Europe’s three largest gas exporters are Norway, Russia, and Algeria. The process of liberalization affects them with price and volume risks.

Gas liberalization also has implications for their relationships with the EU on security, diplomacy, and foreign policy. Liberalization results across the EU have been patchy, and countries wish to deal with a single integrated market, rather than 27 different regulatory systems as multiple systems add complexity and increase costs.

Russia’s Gazprom provides 25% of the EU’s gas supplies, and it feels fundamentally that long-term import contracts are crucial, considering the scale of the investments required for gas projects.

One opportunity arising from liberalization would be driving its spot trading to another level, although supplying gas solely on this basis would be too risky. In 2007, the company’s trading arm sold 6.7 billion cu m of gas on the trading floors of the UK, Belgium, Netherlands, and France. This amount exceeded the level of 2006 by 25%.

Although it recognizes the complexity and level of investment for the gas business, the commission is troubled by the nature of long-term contracts, which in effect, distort the concept of competition.

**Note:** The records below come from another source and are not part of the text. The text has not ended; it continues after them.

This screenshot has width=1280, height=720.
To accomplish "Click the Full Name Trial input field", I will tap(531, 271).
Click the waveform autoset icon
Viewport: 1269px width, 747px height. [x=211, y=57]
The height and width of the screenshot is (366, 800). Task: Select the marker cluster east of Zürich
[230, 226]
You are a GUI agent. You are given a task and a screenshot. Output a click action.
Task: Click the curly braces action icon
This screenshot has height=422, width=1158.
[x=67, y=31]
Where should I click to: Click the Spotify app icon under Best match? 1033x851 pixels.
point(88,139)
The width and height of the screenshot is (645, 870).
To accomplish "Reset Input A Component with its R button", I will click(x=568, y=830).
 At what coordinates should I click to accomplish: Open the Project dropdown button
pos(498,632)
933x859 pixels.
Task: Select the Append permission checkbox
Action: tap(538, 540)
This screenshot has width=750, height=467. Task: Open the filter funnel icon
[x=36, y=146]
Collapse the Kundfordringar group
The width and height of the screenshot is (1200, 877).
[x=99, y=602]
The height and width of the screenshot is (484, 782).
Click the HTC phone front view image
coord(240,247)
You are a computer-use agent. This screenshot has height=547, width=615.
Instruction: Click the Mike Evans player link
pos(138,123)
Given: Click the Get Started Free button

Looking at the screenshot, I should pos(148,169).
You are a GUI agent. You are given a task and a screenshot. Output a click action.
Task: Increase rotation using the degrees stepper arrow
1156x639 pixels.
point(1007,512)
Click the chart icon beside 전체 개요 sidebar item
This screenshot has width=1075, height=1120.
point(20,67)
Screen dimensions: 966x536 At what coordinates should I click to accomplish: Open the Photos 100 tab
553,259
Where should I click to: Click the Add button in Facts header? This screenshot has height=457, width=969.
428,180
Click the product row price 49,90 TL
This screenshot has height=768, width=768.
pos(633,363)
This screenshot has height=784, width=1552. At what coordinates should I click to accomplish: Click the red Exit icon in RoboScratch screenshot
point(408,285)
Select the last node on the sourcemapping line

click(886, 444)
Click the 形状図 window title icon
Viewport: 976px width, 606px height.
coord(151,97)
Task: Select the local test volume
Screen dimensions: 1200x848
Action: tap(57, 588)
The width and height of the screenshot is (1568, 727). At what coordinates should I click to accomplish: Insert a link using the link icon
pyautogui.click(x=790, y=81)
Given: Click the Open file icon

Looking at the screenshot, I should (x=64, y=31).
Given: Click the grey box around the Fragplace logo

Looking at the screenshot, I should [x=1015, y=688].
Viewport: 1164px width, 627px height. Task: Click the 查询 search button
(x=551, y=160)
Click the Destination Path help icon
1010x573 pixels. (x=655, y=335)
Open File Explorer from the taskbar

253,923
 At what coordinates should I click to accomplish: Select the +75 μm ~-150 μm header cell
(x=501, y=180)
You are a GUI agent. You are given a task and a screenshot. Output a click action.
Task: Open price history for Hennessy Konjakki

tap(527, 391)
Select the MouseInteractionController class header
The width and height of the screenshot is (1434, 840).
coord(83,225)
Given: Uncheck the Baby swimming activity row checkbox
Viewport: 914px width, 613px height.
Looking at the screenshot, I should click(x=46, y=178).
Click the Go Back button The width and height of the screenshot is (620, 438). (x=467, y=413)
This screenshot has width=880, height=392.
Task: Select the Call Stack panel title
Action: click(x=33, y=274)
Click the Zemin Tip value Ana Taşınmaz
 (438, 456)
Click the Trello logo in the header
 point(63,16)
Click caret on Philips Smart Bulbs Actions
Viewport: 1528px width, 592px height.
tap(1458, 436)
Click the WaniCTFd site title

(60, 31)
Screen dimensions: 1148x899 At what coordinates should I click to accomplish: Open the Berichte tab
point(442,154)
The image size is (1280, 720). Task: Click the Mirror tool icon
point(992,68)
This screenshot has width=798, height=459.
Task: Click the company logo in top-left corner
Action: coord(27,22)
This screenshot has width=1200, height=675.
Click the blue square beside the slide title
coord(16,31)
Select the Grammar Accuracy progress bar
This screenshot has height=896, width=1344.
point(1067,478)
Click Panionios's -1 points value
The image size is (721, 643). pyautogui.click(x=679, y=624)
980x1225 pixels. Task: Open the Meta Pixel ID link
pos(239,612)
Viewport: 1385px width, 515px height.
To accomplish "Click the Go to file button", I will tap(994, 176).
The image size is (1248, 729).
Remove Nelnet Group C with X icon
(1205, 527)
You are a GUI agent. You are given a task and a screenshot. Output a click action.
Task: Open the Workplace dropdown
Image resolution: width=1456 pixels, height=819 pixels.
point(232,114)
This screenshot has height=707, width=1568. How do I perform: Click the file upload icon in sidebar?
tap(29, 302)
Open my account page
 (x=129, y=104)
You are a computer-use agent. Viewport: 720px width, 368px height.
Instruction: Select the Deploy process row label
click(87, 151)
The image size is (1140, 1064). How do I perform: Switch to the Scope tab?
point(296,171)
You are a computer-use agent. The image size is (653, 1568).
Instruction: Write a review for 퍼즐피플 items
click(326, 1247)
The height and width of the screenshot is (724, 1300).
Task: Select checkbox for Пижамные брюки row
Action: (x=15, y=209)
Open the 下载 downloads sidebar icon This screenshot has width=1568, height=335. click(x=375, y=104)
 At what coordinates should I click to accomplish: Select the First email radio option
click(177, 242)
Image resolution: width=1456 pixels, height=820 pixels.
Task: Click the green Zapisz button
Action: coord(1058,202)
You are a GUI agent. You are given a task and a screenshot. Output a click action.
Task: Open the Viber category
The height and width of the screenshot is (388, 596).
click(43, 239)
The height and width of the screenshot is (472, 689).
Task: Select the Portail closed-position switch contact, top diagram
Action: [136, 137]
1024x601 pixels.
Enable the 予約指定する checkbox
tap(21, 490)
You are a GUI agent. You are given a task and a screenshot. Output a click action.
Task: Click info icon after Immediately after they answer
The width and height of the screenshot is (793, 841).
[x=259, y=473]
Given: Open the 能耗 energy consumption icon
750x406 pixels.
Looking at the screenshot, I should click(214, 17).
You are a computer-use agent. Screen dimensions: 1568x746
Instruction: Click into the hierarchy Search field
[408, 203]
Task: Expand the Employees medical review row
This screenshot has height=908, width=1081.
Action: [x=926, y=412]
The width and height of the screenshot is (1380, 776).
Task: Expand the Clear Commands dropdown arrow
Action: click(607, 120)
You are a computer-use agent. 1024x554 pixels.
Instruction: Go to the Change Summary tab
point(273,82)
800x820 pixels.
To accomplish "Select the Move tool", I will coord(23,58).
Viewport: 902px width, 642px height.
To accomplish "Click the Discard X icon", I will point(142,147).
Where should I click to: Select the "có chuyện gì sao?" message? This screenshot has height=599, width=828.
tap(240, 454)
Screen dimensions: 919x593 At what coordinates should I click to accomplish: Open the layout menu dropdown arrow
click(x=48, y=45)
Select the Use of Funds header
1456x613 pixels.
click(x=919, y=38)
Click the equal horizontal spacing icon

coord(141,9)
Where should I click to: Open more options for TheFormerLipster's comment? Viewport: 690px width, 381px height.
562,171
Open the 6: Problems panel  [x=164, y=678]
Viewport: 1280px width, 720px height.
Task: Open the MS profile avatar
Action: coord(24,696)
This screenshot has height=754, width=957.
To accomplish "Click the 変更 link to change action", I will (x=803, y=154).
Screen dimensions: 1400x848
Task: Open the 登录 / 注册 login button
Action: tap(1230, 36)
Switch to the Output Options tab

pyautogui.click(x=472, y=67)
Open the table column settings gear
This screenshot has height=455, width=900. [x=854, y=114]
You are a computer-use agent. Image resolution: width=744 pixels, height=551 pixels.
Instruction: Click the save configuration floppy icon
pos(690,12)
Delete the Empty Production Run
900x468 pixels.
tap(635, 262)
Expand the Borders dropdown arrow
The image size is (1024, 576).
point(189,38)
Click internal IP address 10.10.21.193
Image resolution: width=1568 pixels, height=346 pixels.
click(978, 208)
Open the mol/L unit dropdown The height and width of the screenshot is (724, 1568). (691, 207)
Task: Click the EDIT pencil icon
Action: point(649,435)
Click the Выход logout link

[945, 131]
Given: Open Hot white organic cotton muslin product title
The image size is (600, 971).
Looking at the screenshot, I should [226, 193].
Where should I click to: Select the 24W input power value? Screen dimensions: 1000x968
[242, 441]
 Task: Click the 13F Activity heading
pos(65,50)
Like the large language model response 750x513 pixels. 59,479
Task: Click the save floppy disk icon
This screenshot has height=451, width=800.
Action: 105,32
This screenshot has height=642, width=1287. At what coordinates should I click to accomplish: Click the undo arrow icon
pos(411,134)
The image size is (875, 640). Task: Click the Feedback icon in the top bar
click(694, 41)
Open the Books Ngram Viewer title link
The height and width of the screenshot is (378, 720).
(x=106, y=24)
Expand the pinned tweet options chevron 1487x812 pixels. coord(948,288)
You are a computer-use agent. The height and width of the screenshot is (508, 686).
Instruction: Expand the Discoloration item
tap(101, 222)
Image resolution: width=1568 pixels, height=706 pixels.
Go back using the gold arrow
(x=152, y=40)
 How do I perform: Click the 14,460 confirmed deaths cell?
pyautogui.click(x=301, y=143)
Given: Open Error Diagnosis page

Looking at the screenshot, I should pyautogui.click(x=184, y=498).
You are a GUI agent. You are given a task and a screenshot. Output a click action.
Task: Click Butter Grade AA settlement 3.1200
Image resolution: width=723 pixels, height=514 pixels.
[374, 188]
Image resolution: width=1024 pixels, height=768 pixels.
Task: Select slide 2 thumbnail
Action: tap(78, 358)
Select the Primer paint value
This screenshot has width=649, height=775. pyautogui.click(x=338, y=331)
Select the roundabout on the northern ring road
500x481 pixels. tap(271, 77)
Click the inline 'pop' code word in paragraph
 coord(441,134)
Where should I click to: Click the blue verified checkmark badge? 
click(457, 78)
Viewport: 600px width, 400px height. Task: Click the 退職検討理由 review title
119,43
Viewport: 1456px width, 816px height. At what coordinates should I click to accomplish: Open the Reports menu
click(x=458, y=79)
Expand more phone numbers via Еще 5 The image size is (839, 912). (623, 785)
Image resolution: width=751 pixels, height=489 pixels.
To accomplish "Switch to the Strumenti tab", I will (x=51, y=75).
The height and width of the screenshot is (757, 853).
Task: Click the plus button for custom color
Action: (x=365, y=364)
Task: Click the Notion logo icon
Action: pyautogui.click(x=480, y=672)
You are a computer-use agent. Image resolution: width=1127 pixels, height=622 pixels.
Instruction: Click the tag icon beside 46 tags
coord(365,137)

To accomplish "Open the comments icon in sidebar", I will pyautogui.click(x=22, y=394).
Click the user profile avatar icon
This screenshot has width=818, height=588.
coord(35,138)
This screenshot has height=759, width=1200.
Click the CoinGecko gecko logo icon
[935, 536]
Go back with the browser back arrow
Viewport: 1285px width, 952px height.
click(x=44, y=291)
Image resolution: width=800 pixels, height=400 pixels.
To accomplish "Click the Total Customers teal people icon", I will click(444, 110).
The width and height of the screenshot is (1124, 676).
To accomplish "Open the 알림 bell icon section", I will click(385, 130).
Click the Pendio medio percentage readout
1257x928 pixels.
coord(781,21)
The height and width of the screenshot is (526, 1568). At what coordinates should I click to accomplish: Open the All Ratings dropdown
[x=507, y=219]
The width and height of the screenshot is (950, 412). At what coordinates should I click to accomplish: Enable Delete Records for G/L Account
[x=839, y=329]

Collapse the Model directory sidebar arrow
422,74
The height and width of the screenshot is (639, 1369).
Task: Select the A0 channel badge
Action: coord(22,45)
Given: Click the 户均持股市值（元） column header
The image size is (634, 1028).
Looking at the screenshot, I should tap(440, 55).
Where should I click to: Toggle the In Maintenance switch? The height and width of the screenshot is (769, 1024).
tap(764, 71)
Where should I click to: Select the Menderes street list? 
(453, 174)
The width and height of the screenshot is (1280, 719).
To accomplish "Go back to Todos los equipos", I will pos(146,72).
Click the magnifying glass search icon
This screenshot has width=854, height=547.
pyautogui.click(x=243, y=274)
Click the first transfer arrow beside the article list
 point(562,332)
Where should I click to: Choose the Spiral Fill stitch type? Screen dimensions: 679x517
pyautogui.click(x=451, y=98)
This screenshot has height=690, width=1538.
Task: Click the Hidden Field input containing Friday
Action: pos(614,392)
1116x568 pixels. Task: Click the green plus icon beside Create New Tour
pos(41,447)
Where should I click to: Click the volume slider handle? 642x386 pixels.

For Algeria, Energy Minister Chakib Khelil has said that long-term contracts put it at a disadvantage because revising its prices depends on the goodwill of its European customers, and this is sometimes difficult to secure. It is pushing for short-term contracts because prices would be more favorable. Khelil has been critical of the mixed results of gas liberalization across the EU because each member state continues to act in its own interests rather than adopting a common policy. A major risk with liberalization is that it endangers supply guarantees because exporters will focus on those customers who can pay the best price.